Donnerstag, 23. Mai 2013

Die Sehnsucht ist ein Muttermal

Also ich begegnete den Bergen zum erstenmal in 2009. Sie sahen grandios aus. Wie die Postkarten von meiner Urgroßmutter aus Kanada. Nur nicht in schwarz-weiß. Berge und ihre Gipfel. Themen für Postkarten oder kitschige Naturmalerei, rote Wolken und grüne Bäume. Nur ihre Gefahren, das kennt man halt als Flachländerin nicht. Auf Postkarten gibt es keine Lawinenabgänge, in einem Gemälde erfriert man nicht im Schneesturm und auf Fotos über roten Wolken fühlt man nicht den eisigen Wind von dem die Knochen erstarren.

Kiss Péter, Erőss Zsolt, Kollár Lajos és Jaroslav Dutka. Bild:www.himalajaexpedicio.hu

Zsolt Erőss und Péter Kiss sind (waren?) einer der wenigen Ungarn, die sich in das Bergsteigen verliebt haben. Die fähig dazu waren Gipfel zu lieben, ihre eigenen Körper bis zu den Grenzen zu drängen, um solche Gipfel unter ihren Füßen spüren zu dürfen. Auf ihnen stehen, wie auf gezähmten Rößen. 
Und jetzt gelten sie als verschollen. Sie liegen wohl irgendwo am Himalaya, werden zu kalten Eismumien am Berg und zu Erinnerungen im Gedächtnis der Geliebten.
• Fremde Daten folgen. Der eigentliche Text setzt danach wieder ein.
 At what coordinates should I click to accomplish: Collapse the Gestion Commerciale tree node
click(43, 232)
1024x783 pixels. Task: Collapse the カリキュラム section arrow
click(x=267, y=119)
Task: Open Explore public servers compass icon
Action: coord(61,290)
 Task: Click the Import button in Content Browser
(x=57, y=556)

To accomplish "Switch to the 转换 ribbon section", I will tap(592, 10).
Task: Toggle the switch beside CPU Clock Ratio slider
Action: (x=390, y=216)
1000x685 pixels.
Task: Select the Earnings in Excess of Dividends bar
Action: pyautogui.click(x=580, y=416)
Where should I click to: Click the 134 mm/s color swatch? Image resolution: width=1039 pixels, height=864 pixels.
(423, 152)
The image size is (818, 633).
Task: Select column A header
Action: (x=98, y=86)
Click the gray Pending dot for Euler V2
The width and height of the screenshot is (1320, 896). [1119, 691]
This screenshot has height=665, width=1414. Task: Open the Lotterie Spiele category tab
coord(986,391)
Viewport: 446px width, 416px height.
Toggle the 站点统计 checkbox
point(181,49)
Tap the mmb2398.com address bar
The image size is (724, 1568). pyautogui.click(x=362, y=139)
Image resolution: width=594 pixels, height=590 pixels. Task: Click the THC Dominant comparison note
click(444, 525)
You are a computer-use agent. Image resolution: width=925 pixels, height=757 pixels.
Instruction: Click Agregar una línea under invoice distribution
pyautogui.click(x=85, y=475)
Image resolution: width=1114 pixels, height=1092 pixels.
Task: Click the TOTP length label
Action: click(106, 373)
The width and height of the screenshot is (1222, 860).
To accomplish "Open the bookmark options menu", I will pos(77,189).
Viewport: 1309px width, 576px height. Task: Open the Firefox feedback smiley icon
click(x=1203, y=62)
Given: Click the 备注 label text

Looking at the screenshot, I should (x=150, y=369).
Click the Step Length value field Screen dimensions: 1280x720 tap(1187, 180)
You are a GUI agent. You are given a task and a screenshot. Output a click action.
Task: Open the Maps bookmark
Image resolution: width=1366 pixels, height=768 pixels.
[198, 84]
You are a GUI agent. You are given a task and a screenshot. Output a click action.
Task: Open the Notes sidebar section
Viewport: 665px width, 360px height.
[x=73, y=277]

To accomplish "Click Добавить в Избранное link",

Ich werde sie nie verstehen, ich fürchte mich zu sehr von diesen Riesen. Mir steht die Pußta auf die Stirn geschrieben, in meinem Blut fließt die Sehnsucht nach unendlichen Weiten, nach einem Horizont in welchem der Blick nicht stolpert, in welchem die Sonne keine Hindernisse hat, wo keine langen Schatten die Täler schwarz auffressen. Und trotzdem lebe ich hier. Warum? Weil es gemütlich ist. Weil ich Geld verdienen kann und es auch ausgeben. Weil ich Urlaub machen kann und studieren. Und trotzdem frage ich mich immer wieder: Macht es Sinn in einem Land voller Berge, Schatten, Lawinen und Schneestürme zu leben, wenn man Angst davor hat, sie zu zähmen zu versuchen und Gipfel zu besteigen? Was bleibt mir übrig? In Tirol gibt es Arbeit, Berge und Kühe. Ist das was ich im Leben suche?

Die zwei ungarischen Bergsteiger ging es umgekehrt wie mir. Sie suchten genau das, in was ich lebe. Sie wollten Schneestürme, sie wollten wilde Gipfel, sie wollten der Natur beweisen, dass sie sie kennen. Und sie kannten sie gut genug. 2010 verlor Erőss ein Bein bei einem Lawinenabgang in der Hohen-Tatra. Er sah der Natur schon einmal in die Augen und tanzte den Tango auch mit halben Bein weiter. Warum? Weil man sich die Sehnsucht nicht auswählt. Sie ist da, wie ein Muttermal, sitzt auf unserer Seele, peitscht unsere Gedanken und lenkt unsere Taten. Irgendwo sind wir doch alle Bergsteiger.